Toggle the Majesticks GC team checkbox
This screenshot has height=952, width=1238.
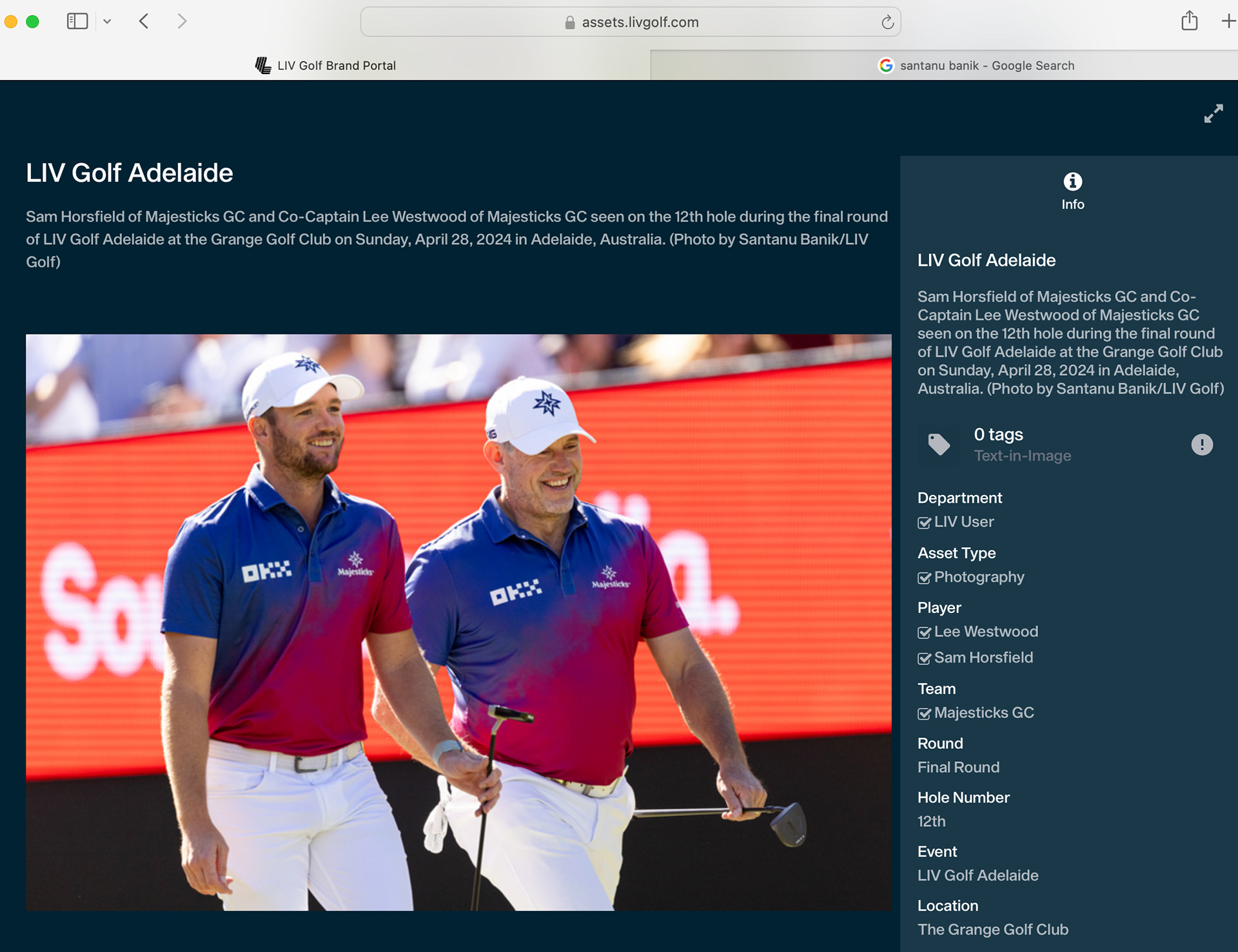click(924, 714)
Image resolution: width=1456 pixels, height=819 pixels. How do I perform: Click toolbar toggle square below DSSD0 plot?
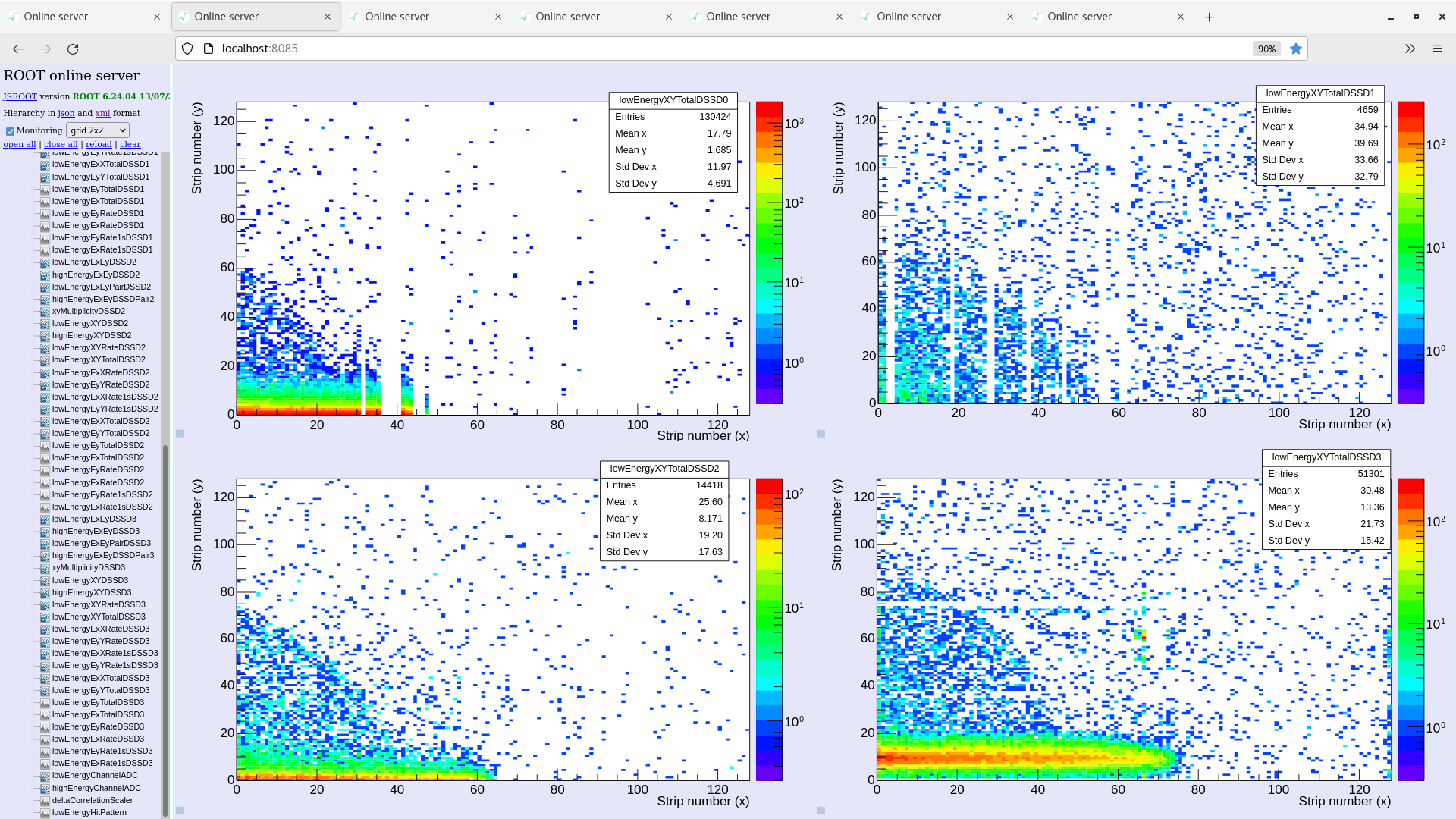180,434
——————
The result is an exact copy of the lines from the one holding "This screenshot has height=952, width=1238." through the final line of the data above, both ends included, minus the pictures.

## ANSWER SPACE
This screenshot has height=952, width=1238.
click(924, 714)
Image resolution: width=1456 pixels, height=819 pixels. How do I perform: Click toolbar toggle square below DSSD0 plot?
180,434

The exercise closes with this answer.